Did God plan, though, for Adam and Eve, and all mankind, to remain in a state of “nature,” to never invent architecture, music, literature, technology? What about the sciences or even athletics?

Randy Alcorn, author of the book Heaven, thinks not. Alcorn argues that at least parts of human culture will be retained, and even improved in Heaven. Alcorn writes,

Earth exists for the same reason that mankind and everything else exists: to glorify God. God is glorified when we take our rightful, intended place in his creation and exercise the dominion that he bestowed on us.

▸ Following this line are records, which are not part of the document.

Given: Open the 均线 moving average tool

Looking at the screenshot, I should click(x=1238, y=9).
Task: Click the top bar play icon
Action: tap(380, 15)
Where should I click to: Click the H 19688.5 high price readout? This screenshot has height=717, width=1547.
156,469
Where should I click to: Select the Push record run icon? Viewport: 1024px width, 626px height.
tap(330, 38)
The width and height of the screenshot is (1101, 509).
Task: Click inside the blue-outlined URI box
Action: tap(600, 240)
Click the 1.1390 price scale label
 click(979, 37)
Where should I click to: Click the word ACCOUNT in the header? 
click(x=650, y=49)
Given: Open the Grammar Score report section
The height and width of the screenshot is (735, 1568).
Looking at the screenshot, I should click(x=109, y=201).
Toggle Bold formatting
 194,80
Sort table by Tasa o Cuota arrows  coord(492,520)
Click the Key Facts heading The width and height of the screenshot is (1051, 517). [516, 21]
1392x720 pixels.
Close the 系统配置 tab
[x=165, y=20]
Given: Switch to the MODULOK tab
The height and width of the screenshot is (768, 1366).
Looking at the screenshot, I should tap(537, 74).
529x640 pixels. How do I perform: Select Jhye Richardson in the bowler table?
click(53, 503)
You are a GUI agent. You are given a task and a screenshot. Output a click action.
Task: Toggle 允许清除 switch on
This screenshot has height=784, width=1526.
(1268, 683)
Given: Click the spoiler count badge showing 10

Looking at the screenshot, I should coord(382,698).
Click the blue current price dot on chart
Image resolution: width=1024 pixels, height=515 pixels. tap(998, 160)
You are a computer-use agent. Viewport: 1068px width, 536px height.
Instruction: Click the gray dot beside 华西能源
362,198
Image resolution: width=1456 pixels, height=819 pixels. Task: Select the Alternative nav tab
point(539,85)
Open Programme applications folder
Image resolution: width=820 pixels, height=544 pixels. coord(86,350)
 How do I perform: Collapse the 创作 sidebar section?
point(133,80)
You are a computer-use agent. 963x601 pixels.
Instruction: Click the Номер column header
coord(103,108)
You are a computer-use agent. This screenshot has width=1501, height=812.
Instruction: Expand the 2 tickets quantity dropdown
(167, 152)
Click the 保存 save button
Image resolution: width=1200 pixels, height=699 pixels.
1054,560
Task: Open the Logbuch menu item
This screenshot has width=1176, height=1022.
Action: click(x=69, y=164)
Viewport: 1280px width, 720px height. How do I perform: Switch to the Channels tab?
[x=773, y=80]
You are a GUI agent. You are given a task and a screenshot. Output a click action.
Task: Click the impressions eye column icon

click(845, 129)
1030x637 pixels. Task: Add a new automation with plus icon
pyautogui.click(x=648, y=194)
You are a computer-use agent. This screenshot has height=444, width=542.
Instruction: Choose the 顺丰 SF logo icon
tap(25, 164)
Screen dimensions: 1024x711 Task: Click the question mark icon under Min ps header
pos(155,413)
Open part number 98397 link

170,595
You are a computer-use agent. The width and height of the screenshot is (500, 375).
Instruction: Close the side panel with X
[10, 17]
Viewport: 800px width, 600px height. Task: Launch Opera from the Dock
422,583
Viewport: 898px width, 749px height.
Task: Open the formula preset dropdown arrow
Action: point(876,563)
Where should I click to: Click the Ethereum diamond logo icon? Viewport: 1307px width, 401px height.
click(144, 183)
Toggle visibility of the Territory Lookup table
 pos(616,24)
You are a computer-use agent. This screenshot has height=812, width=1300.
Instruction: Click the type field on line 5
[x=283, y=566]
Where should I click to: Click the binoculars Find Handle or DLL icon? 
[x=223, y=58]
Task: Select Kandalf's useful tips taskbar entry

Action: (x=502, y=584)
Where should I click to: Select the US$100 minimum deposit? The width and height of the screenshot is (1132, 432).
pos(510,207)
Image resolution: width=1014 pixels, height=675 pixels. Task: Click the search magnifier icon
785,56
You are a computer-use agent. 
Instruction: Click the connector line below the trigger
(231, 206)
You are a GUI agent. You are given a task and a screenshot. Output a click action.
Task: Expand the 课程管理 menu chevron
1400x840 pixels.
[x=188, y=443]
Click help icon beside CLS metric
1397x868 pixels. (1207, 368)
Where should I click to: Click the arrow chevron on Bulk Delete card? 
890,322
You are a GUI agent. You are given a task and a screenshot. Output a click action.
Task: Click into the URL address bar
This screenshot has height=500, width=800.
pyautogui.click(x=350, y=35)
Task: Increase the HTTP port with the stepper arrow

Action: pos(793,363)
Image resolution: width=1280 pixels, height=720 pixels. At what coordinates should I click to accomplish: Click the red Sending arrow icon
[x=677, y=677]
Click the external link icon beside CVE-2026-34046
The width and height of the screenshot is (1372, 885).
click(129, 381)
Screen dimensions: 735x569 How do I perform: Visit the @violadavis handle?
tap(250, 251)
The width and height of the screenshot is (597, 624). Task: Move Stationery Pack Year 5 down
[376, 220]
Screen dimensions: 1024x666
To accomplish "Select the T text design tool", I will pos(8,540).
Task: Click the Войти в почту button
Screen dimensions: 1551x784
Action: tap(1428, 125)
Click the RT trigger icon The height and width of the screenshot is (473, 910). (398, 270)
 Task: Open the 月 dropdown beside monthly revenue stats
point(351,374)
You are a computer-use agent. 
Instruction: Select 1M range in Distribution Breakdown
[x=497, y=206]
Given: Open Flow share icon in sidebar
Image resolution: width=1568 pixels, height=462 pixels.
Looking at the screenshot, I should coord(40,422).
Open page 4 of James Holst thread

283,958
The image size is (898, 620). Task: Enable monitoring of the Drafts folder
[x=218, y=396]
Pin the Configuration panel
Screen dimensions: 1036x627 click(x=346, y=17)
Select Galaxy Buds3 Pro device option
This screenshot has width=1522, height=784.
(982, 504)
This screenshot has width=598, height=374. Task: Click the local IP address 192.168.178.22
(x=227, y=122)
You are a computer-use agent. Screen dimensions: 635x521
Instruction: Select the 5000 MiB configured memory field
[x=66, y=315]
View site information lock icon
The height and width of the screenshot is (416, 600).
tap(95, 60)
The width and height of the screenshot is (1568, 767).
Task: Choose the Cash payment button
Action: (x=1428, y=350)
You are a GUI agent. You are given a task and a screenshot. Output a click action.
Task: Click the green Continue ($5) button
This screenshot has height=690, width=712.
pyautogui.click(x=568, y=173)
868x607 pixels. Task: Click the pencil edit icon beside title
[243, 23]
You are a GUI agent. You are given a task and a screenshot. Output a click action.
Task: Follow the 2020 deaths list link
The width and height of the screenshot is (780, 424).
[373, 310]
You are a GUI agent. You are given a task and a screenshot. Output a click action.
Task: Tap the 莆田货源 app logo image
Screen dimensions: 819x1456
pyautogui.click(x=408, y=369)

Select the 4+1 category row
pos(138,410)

God appointed human beings to rule the earth: “Then God said, ‘Let Us make man in Our image, according to Our likeness; let them have dominion over the fish of the sea, over the birds of the air, and over the cattle, over all the earth and over every creeping thing that creeps on the earth.’ So God created man in His own image; in the image of God He created him; male and female He created them. Then God blessed them, and God said to them, ‘Be fruitful and multiply; fill the earth and subdue it; have dominion over the fish of the sea, over the birds of the air, and over every living thing that moves on the earth’ ” (Genesis 1: 26-28, NKJV).

God’s intention for humans was that we would occupy the whole Earth and reign over it. This dominion would produce God-exalting societies in which we would exercise the creativity, imagination, intellect, and skills befitting beings created in God’s image, thereby manifesting his attributes. To be made in God’s image involves a communicative mandate: that through our creative industry as God’s subcreators, we should together make the invisible God visible, thus glorifying him in the sight of all creation.

Alcorn quotes theologian Erich Sauer writing about the phrase in Genesis 1: 26 “let them have dominion”:

These words plainly declare the vocation of the human race to rule. They also call him to progressive growth in culture. Far from being something in conflict with God, cultural achievements are an essential attribute of the nobility of man as he possessed it in Paradise. Inventions and discoveries, the sciences and the arts, refinement and ennobling, in short, the advance of the human mind, are throughout the will of God. They are the taking possession of the earth by the royal human race (Genesis 1:28), the performance of a commission, imposed by the Creator, by God’s ennobled servants, a God-appointed ruler’s service for the blessing of this earthly realm.

Let’s pause for a moment. A thoughtful Christian might reply, “What about those verses in the Bible that say we should avoid the world and its ways. How can Heaven contain human culture when we’re warned that human culture is to be avoided?”

Alcorn explains,

We need to think carefully when we read Scriptures that talk about ‘the world.’ I recommend adding the words as it is now, under the Curse, to keep the biblical distinctions clear in our minds:

Friendship with the world [as it is now, under the Curse] is hatred toward God. (James 4:4)

Do not be conformed to this world [as it is now, under the Curse]. (Romans 12: 2, NKJV)

The wisdom of this world [as it is now, under the Curse] is foolishness with God. (1 Corinthians 3: 19, NKJV)

The world as it was, and the world as it will be, is exceedingly good. The world as it is now, inhabited by humanity as we are now, is twisted. But this is a temporary condition, with an eternal remedy: Christ’s redemptive work.

Yes, human culture has been horribly tainted by sin, but that doesn’t mean that everything humans have created will be tossed in the garbage. There are elements of human culture that glorify God, and why shouldn’t those elements continue on with the creation of the New Heaven and New Earth?